Provided material section start

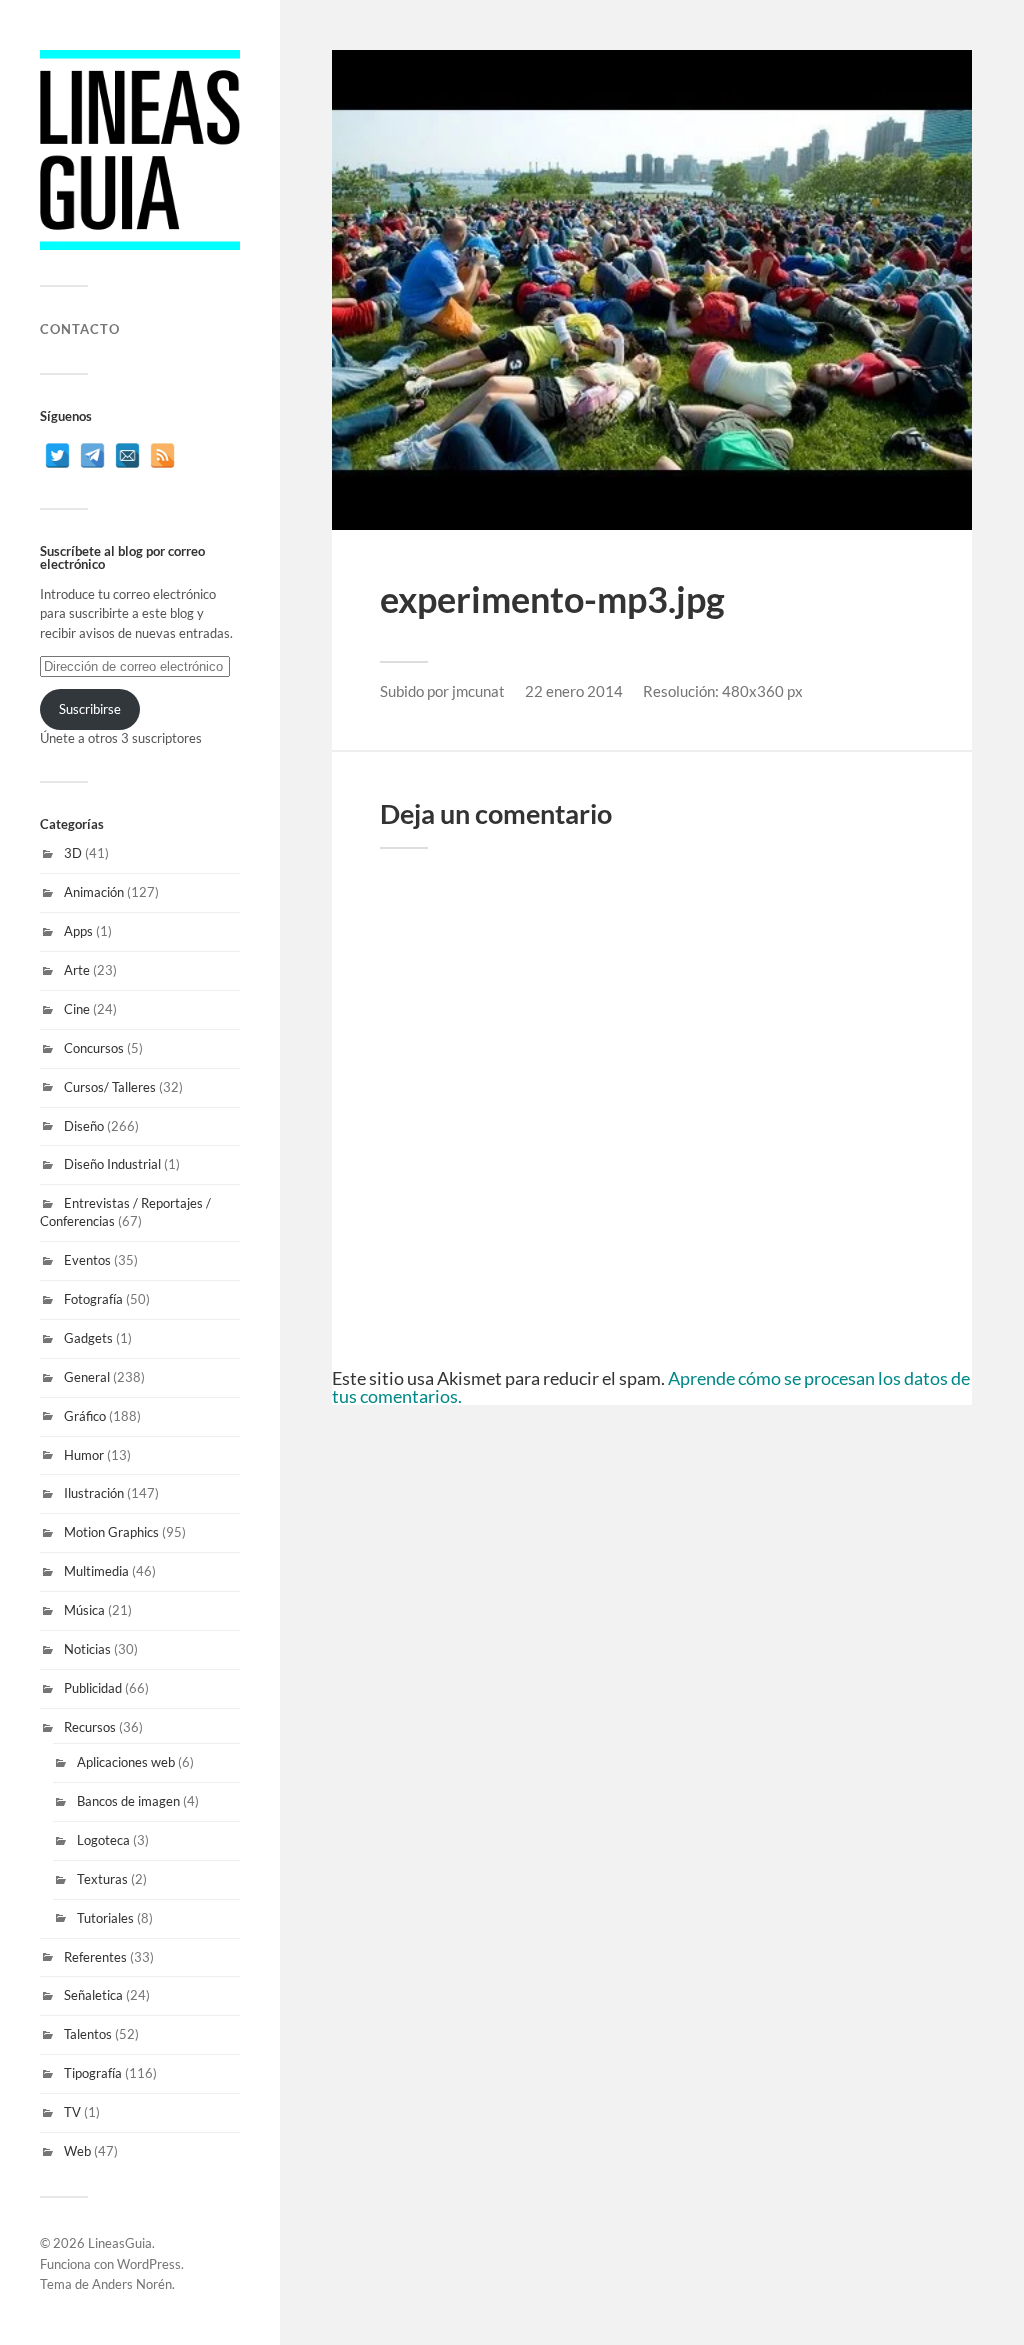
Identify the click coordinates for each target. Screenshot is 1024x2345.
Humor (84, 1455)
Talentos (88, 2034)
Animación (94, 892)
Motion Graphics (111, 1532)
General (87, 1377)
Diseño (84, 1126)
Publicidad (93, 1688)
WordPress (149, 2264)
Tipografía (93, 2073)
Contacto (80, 329)
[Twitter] (57, 455)
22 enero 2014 (574, 691)
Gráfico (85, 1416)
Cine (77, 1009)
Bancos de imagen (128, 1801)
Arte (77, 970)
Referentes (95, 1957)
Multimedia (96, 1571)
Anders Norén (132, 2284)
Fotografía (93, 1299)
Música (84, 1610)
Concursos (94, 1048)
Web (77, 2151)
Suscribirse (90, 709)
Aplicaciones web (126, 1762)
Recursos (90, 1727)
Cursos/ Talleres (110, 1087)
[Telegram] (92, 455)
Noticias (87, 1649)
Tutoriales (105, 1918)
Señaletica (93, 1995)
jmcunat (478, 691)
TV (72, 2112)
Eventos (87, 1260)
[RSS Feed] (162, 455)
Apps (78, 931)
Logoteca (103, 1840)
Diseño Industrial (112, 1164)
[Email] (127, 455)
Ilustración (94, 1493)
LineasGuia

Provided material section end

What you should do:
Write out again, exactly, the lines from the one holding "Anders Norén (132, 2284)" through the end of the listing, with both ends included.

Task solution:
Anders Norén (132, 2284)
Fotografía (93, 1299)
Música (84, 1610)
Concursos (94, 1048)
Web (77, 2151)
Suscribirse (90, 709)
Aplicaciones web (126, 1762)
Recursos (90, 1727)
Cursos/ Talleres (110, 1087)
[Telegram] (92, 455)
Noticias (87, 1649)
Tutoriales (105, 1918)
Señaletica (93, 1995)
jmcunat (478, 691)
TV (72, 2112)
Eventos (87, 1260)
[RSS Feed] (162, 455)
Apps (78, 931)
Logoteca (103, 1840)
Diseño Industrial (112, 1164)
[Email] (127, 455)
Ilustración (94, 1493)
LineasGuia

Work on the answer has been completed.